I’ve been listening to a lot of Christmas music lately. Late last night, I was driving home and Dean Martin’s “Rudolph, the Red-Nosed Reindeer” came on the radio and I had to turn it off. Don’t get me wrong, I love Dean Martin’s music, but I despise his version of “Rudolph.” It’s all kinds of wrong. At one point, Santa starts speaking some sort of English/German hybrid. He’s all, “Rudolph mith your nose so bright … Won’t you guide mein sleigh tonight?” OK. I get it. His name is Santa Claus. He’s German. I just don’t think Kris Kringle should sound like a bad guy from an episode of “Hogan’s Heroes.”
At one point, the velvet-voiced crooner calls him “Rudy, the Red-Beaked Reindeer.” Those aren’t the words! He’s making them up as he goes along.
When did some Italian singer get so cozy with Rudolph that he can start calling him Rudy? And if the other reindeer are laughing and making fun of Rudolph, why is Dean Martin calling him “a red-beaked reindeer” after he’s just saved Christmas! Some bullies just can’t quit mocking their victims. I heard Dean Martin was even sending Rudolph threatening messages on Facebook. They were going to meet after Reindeer Flying School at 3 p.m. and settle it on the playground.
Actually, every version of “Rudolph, the Red-Nosed Reindeer” bothers me. Here’s why: Rudolph is a freak. And I am sad for him. “They don’t let him play in any Reindeer Games.” That’s a shame. He was really good at Parcheesi, which is still a really popular game with reindeer, even though most humans now prefer Scattegories.
“They laugh and call him names.” I think those other reindeer need to hear some sort of anti-bullying message.
Those reindeer are vicious. I also hear they make fun of Vixen all the time, too. It’s rumored that Vixen really lives up to her name, if you know what I mean. She’s been with Comet, Cupid and Blitzen. It wasn’t Blitzen’s fault, he was drunk. Blitzen lives up to his name, too.
I have been picturing legendary comic book writer Stan Lee writing “Rudolph, the Red-Nosed Reindeer.” The story is right up his alley: “Mutant reindeer saves Christmas.”

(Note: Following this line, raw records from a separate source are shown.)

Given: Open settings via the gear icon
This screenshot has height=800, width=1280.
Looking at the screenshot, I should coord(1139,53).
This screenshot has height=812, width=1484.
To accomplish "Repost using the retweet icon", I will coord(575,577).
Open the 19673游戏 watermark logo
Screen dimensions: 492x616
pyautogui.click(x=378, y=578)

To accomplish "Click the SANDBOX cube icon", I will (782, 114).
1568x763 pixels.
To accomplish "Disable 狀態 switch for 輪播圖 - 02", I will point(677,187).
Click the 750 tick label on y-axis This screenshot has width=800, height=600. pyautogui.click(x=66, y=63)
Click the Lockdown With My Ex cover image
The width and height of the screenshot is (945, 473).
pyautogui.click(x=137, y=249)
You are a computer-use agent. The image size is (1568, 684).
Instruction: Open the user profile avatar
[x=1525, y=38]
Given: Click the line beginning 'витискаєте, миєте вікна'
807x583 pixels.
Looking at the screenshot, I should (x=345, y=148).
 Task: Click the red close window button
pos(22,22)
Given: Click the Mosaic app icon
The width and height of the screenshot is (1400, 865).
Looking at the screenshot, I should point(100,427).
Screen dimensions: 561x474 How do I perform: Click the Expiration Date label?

It goes something like this: “In a world that fears and hates him, one tiny reindeer will use a genetic curse, his bulbous, glowing nose, to save Christmas from a terrifying fog that has spread – wait for it – all over the world!”
Next week, I will deconstruct “Baby, It’s Cold Outside.” It’s my favorite Christmas song. Ironically, the song never actually mentions Christmas, Hanukkah or Kwanza. It’s really just about winter. It’s really just about a man trying to persuade a woman to … um … sleep over. In an essay titled, “Say, what’s in this drink?” I will discuss my theory that the song “Baby, It’s Cold Outside” is actually about date rape.
Maybe I need to stop listening to Christmas songs before I ruin the holidays for everyone.